**Data records:**

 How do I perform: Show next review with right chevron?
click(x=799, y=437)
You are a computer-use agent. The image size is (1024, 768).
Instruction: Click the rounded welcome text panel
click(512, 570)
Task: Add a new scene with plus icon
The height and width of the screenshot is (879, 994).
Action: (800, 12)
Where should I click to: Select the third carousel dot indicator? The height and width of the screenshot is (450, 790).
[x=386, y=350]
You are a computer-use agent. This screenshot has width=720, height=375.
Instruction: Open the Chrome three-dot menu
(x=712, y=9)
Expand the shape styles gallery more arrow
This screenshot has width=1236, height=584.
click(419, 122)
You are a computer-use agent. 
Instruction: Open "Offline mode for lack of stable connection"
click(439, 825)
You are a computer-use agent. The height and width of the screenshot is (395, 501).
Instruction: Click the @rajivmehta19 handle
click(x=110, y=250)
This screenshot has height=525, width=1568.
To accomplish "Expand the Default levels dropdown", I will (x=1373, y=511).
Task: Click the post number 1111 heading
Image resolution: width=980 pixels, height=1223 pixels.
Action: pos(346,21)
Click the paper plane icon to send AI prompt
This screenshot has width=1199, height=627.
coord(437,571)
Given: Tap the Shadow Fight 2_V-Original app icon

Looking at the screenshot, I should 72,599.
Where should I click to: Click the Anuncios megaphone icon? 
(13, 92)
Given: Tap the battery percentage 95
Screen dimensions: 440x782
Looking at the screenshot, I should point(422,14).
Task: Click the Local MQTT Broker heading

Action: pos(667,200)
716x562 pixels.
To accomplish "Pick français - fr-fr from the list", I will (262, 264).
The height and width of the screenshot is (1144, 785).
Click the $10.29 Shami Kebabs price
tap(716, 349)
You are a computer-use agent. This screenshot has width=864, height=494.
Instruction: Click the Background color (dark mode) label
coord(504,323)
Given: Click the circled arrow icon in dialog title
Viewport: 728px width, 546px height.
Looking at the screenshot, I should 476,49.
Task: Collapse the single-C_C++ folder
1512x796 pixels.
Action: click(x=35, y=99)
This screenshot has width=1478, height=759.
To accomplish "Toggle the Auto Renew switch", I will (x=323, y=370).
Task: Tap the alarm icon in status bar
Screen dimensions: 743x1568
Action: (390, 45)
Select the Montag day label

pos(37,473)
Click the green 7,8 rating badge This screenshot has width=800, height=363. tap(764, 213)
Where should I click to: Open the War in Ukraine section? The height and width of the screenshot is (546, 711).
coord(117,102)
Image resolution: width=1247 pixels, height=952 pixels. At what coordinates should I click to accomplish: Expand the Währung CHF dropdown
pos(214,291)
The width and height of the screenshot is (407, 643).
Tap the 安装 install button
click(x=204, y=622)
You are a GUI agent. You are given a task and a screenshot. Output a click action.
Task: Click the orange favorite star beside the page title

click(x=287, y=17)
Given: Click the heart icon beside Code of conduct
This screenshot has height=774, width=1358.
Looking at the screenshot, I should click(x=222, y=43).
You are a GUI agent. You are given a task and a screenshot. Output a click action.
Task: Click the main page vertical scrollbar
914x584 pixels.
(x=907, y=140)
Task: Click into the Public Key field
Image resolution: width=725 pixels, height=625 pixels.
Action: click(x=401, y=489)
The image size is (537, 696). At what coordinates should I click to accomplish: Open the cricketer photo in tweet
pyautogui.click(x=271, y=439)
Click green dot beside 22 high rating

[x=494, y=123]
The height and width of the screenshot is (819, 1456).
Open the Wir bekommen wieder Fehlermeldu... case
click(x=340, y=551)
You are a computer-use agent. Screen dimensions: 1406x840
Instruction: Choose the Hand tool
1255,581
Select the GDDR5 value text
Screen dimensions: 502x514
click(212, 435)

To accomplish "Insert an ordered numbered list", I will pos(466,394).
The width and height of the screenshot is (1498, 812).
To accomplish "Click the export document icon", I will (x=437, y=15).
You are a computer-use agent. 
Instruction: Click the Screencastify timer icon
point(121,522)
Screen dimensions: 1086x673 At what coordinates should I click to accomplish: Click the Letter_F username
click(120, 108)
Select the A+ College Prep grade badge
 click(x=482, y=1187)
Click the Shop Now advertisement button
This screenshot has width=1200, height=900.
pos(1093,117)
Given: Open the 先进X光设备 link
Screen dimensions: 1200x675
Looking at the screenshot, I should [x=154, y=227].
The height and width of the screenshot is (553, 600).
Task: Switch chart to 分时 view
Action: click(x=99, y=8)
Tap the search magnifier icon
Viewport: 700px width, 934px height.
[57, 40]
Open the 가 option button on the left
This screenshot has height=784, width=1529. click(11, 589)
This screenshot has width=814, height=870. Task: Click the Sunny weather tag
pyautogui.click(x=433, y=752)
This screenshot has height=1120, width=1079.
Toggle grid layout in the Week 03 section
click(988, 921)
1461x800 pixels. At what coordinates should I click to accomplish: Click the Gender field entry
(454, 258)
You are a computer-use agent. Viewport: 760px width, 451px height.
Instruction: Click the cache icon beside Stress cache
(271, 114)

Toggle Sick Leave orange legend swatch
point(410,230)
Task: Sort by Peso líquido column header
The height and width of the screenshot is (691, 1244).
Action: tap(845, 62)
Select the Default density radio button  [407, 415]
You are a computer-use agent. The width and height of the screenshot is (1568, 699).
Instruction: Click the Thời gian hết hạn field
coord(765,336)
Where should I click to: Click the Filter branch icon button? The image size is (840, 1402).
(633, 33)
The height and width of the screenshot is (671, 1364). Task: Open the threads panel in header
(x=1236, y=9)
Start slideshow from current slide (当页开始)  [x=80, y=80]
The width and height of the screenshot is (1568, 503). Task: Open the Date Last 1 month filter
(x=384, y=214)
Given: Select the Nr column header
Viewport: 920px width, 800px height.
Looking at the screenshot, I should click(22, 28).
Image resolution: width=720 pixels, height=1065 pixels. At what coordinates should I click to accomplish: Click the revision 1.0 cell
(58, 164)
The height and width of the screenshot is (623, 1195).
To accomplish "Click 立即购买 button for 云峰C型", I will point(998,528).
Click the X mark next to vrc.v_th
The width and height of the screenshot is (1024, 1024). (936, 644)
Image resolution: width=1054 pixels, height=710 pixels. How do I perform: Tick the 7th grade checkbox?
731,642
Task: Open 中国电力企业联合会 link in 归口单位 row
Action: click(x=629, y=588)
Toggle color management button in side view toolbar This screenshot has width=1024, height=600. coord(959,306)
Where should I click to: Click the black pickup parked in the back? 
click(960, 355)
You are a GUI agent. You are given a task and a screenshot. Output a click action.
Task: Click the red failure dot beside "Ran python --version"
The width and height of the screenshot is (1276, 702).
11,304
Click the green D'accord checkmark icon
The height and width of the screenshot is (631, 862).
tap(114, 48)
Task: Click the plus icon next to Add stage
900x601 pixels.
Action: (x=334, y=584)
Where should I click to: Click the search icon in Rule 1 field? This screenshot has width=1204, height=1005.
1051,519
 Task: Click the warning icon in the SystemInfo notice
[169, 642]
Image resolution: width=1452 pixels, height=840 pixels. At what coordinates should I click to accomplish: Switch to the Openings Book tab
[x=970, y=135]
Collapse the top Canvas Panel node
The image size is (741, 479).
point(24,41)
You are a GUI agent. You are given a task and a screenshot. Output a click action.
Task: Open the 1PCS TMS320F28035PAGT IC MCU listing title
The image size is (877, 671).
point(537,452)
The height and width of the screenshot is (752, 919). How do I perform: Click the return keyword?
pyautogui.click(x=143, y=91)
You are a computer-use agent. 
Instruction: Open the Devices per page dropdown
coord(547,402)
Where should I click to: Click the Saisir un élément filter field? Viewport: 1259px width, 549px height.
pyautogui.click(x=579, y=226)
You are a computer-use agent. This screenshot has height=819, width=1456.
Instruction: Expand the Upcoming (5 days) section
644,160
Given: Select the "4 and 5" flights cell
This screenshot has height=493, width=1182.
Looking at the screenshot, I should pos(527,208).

**Exercise aim:** All the lines above should come back exactly as written.

**Response for this exercise:**
 How do I perform: Show next review with right chevron?
click(x=799, y=437)
You are a computer-use agent. The image size is (1024, 768).
Instruction: Click the rounded welcome text panel
click(512, 570)
Task: Add a new scene with plus icon
The height and width of the screenshot is (879, 994).
Action: (800, 12)
Where should I click to: Select the third carousel dot indicator? The height and width of the screenshot is (450, 790).
[x=386, y=350]
You are a computer-use agent. This screenshot has width=720, height=375.
Instruction: Open the Chrome three-dot menu
(x=712, y=9)
Expand the shape styles gallery more arrow
This screenshot has width=1236, height=584.
click(419, 122)
You are a computer-use agent. 
Instruction: Open "Offline mode for lack of stable connection"
click(439, 825)
You are a computer-use agent. The height and width of the screenshot is (395, 501).
Instruction: Click the @rajivmehta19 handle
click(x=110, y=250)
This screenshot has height=525, width=1568.
To accomplish "Expand the Default levels dropdown", I will (x=1373, y=511).
Task: Click the post number 1111 heading
Image resolution: width=980 pixels, height=1223 pixels.
Action: pos(346,21)
Click the paper plane icon to send AI prompt
This screenshot has width=1199, height=627.
coord(437,571)
Given: Tap the Shadow Fight 2_V-Original app icon

Looking at the screenshot, I should 72,599.
Where should I click to: Click the Anuncios megaphone icon? 
(13, 92)
Given: Tap the battery percentage 95
Screen dimensions: 440x782
Looking at the screenshot, I should point(422,14).
Task: Click the Local MQTT Broker heading

Action: pos(667,200)
716x562 pixels.
To accomplish "Pick français - fr-fr from the list", I will (262, 264).
The height and width of the screenshot is (1144, 785).
Click the $10.29 Shami Kebabs price
tap(716, 349)
You are a computer-use agent. This screenshot has width=864, height=494.
Instruction: Click the Background color (dark mode) label
coord(504,323)
Given: Click the circled arrow icon in dialog title
Viewport: 728px width, 546px height.
Looking at the screenshot, I should 476,49.
Task: Collapse the single-C_C++ folder
1512x796 pixels.
Action: click(x=35, y=99)
This screenshot has width=1478, height=759.
To accomplish "Toggle the Auto Renew switch", I will (x=323, y=370).
Task: Tap the alarm icon in status bar
Screen dimensions: 743x1568
Action: (390, 45)
Select the Montag day label

pos(37,473)
Click the green 7,8 rating badge This screenshot has width=800, height=363. tap(764, 213)
Where should I click to: Open the War in Ukraine section? The height and width of the screenshot is (546, 711).
coord(117,102)
Image resolution: width=1247 pixels, height=952 pixels. At what coordinates should I click to accomplish: Expand the Währung CHF dropdown
pos(214,291)
The width and height of the screenshot is (407, 643).
Tap the 安装 install button
click(x=204, y=622)
You are a GUI agent. You are given a task and a screenshot. Output a click action.
Task: Click the orange favorite star beside the page title

click(x=287, y=17)
Given: Click the heart icon beside Code of conduct
This screenshot has height=774, width=1358.
Looking at the screenshot, I should click(x=222, y=43).
You are a GUI agent. You are given a task and a screenshot. Output a click action.
Task: Click the main page vertical scrollbar
914x584 pixels.
(x=907, y=140)
Task: Click into the Public Key field
Image resolution: width=725 pixels, height=625 pixels.
Action: click(x=401, y=489)
The image size is (537, 696). At what coordinates should I click to accomplish: Open the cricketer photo in tweet
pyautogui.click(x=271, y=439)
Click green dot beside 22 high rating

[x=494, y=123]
The height and width of the screenshot is (819, 1456).
Open the Wir bekommen wieder Fehlermeldu... case
click(x=340, y=551)
You are a computer-use agent. Screen dimensions: 1406x840
Instruction: Choose the Hand tool
1255,581
Select the GDDR5 value text
Screen dimensions: 502x514
click(212, 435)

To accomplish "Insert an ordered numbered list", I will pos(466,394).
The width and height of the screenshot is (1498, 812).
To accomplish "Click the export document icon", I will (x=437, y=15).
You are a computer-use agent. 
Instruction: Click the Screencastify timer icon
point(121,522)
Screen dimensions: 1086x673 At what coordinates should I click to accomplish: Click the Letter_F username
click(120, 108)
Select the A+ College Prep grade badge
 click(x=482, y=1187)
Click the Shop Now advertisement button
This screenshot has width=1200, height=900.
pos(1093,117)
Given: Open the 先进X光设备 link
Screen dimensions: 1200x675
Looking at the screenshot, I should [x=154, y=227].
The height and width of the screenshot is (553, 600).
Task: Switch chart to 分时 view
Action: click(x=99, y=8)
Tap the search magnifier icon
Viewport: 700px width, 934px height.
[57, 40]
Open the 가 option button on the left
This screenshot has height=784, width=1529. click(11, 589)
This screenshot has width=814, height=870. Task: Click the Sunny weather tag
pyautogui.click(x=433, y=752)
This screenshot has height=1120, width=1079.
Toggle grid layout in the Week 03 section
click(988, 921)
1461x800 pixels. At what coordinates should I click to accomplish: Click the Gender field entry
(454, 258)
You are a computer-use agent. Viewport: 760px width, 451px height.
Instruction: Click the cache icon beside Stress cache
(271, 114)

Toggle Sick Leave orange legend swatch
point(410,230)
Task: Sort by Peso líquido column header
The height and width of the screenshot is (691, 1244).
Action: tap(845, 62)
Select the Default density radio button  [407, 415]
You are a computer-use agent. The width and height of the screenshot is (1568, 699).
Instruction: Click the Thời gian hết hạn field
coord(765,336)
Where should I click to: Click the Filter branch icon button? The image size is (840, 1402).
(633, 33)
The height and width of the screenshot is (671, 1364). Task: Open the threads panel in header
(x=1236, y=9)
Start slideshow from current slide (当页开始)  [x=80, y=80]
The width and height of the screenshot is (1568, 503). Task: Open the Date Last 1 month filter
(x=384, y=214)
Given: Select the Nr column header
Viewport: 920px width, 800px height.
Looking at the screenshot, I should click(22, 28).
Image resolution: width=720 pixels, height=1065 pixels. At what coordinates should I click to accomplish: Click the revision 1.0 cell
(58, 164)
The height and width of the screenshot is (623, 1195).
To accomplish "Click 立即购买 button for 云峰C型", I will point(998,528).
Click the X mark next to vrc.v_th
The width and height of the screenshot is (1024, 1024). (936, 644)
Image resolution: width=1054 pixels, height=710 pixels. How do I perform: Tick the 7th grade checkbox?
731,642
Task: Open 中国电力企业联合会 link in 归口单位 row
Action: click(x=629, y=588)
Toggle color management button in side view toolbar This screenshot has width=1024, height=600. coord(959,306)
Where should I click to: Click the black pickup parked in the back? 
click(960, 355)
You are a GUI agent. You are given a task and a screenshot. Output a click action.
Task: Click the red failure dot beside "Ran python --version"
The width and height of the screenshot is (1276, 702).
11,304
Click the green D'accord checkmark icon
The height and width of the screenshot is (631, 862).
tap(114, 48)
Task: Click the plus icon next to Add stage
900x601 pixels.
Action: (x=334, y=584)
Where should I click to: Click the search icon in Rule 1 field? This screenshot has width=1204, height=1005.
1051,519
 Task: Click the warning icon in the SystemInfo notice
[169, 642]
Image resolution: width=1452 pixels, height=840 pixels. At what coordinates should I click to accomplish: Switch to the Openings Book tab
[x=970, y=135]
Collapse the top Canvas Panel node
The image size is (741, 479).
point(24,41)
You are a GUI agent. You are given a task and a screenshot. Output a click action.
Task: Open the 1PCS TMS320F28035PAGT IC MCU listing title
The image size is (877, 671).
point(537,452)
The height and width of the screenshot is (752, 919). How do I perform: Click the return keyword?
pyautogui.click(x=143, y=91)
You are a computer-use agent. 
Instruction: Open the Devices per page dropdown
coord(547,402)
Where should I click to: Click the Saisir un élément filter field? Viewport: 1259px width, 549px height.
pyautogui.click(x=579, y=226)
You are a computer-use agent. This screenshot has height=819, width=1456.
Instruction: Expand the Upcoming (5 days) section
644,160
Given: Select the "4 and 5" flights cell
This screenshot has height=493, width=1182.
Looking at the screenshot, I should pos(527,208).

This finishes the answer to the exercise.